* **DIRECTIONS**
Examine each line of the data. Copy the line if it includes the word "Free".

##########

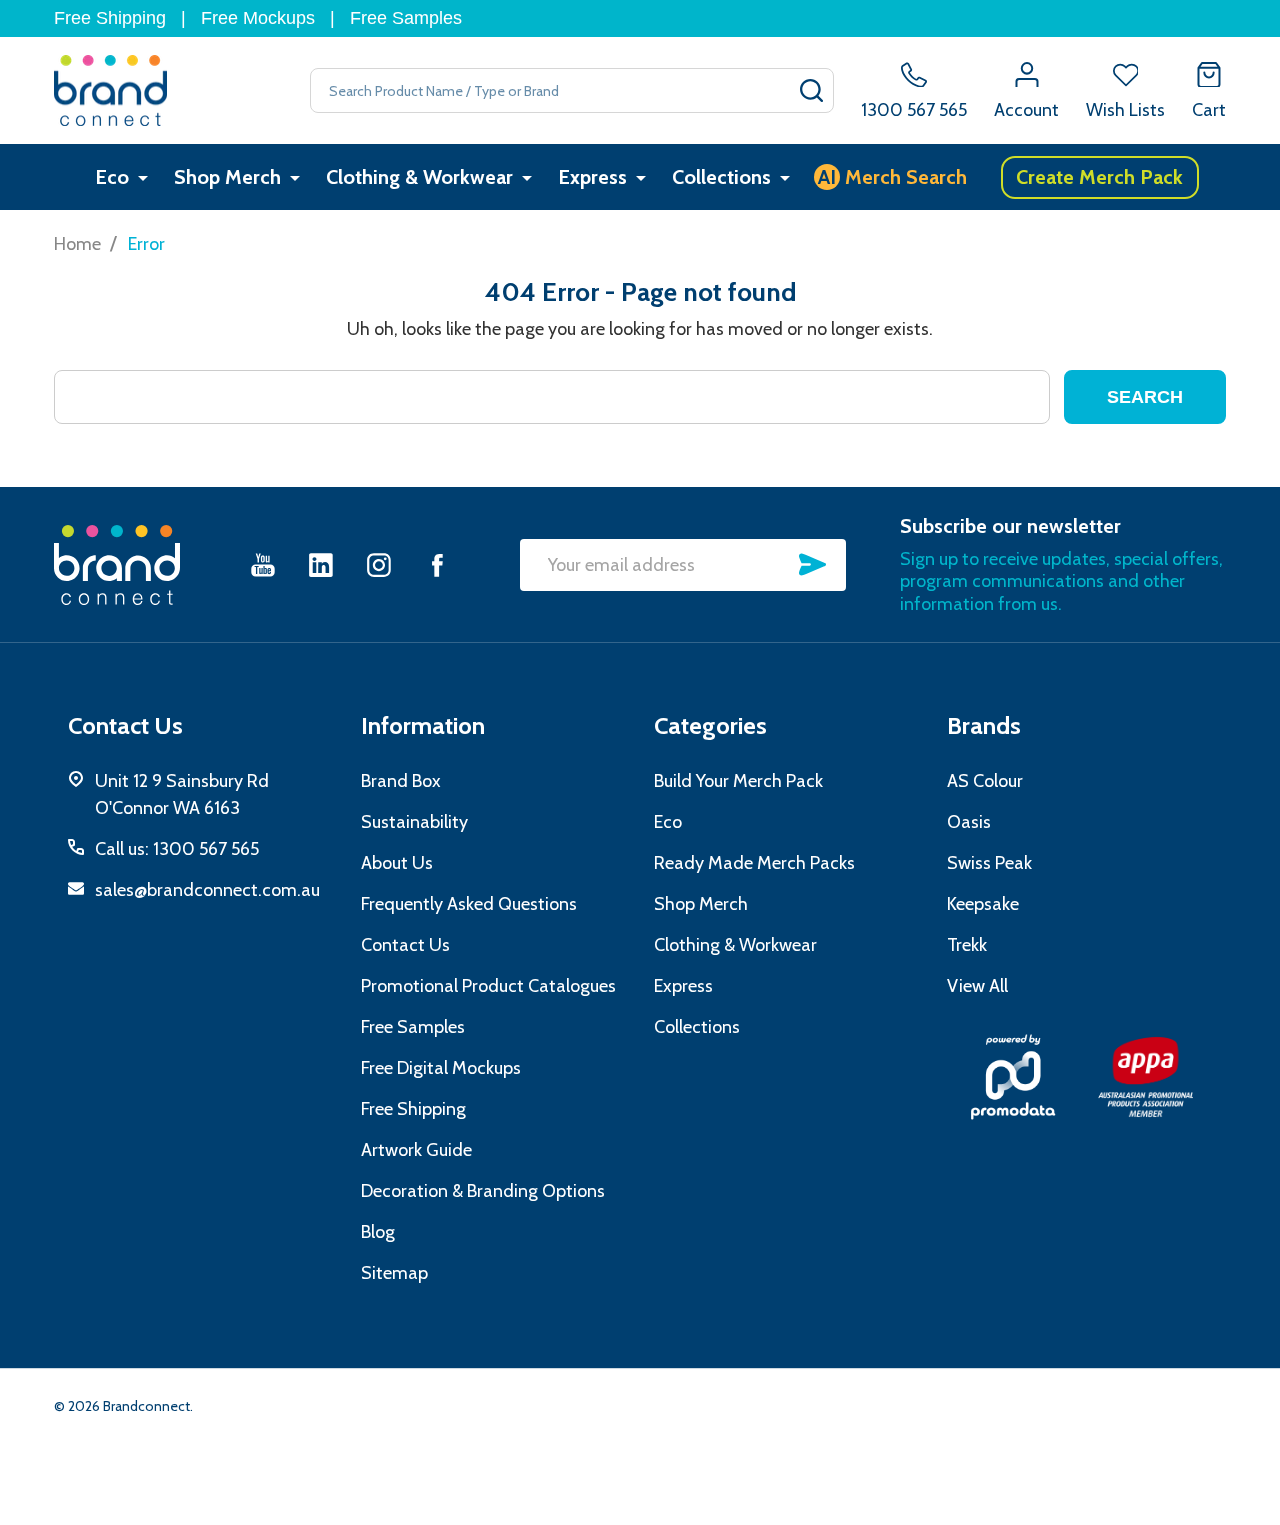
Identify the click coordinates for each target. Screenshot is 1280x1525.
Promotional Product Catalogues (488, 986)
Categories (710, 725)
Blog (378, 1232)
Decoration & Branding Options (483, 1191)
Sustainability (414, 822)
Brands (984, 725)
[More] (143, 177)
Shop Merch (227, 177)
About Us (397, 863)
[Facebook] (437, 564)
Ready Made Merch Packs (754, 863)
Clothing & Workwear (419, 177)
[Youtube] (263, 564)
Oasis (969, 822)
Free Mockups (258, 18)
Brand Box (401, 781)
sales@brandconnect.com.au (207, 890)
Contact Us (405, 945)
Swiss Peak (989, 863)
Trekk (967, 945)
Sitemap (394, 1273)
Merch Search (892, 177)
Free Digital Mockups (441, 1068)
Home (77, 244)
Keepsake (983, 904)
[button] (1013, 1077)
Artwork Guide (416, 1150)
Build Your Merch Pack (738, 781)
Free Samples (406, 18)
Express (592, 177)
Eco (112, 177)
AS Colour (985, 781)
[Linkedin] (321, 564)
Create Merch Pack (1099, 177)
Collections (721, 177)
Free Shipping (110, 18)
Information (423, 725)
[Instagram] (379, 564)
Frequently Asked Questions (469, 904)
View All (977, 986)
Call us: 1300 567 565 (177, 849)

##########

* **EXERCISE RESPONSE**
Free Mockups (258, 18)
Free Digital Mockups (441, 1068)
Free Samples (406, 18)
Free Shipping (110, 18)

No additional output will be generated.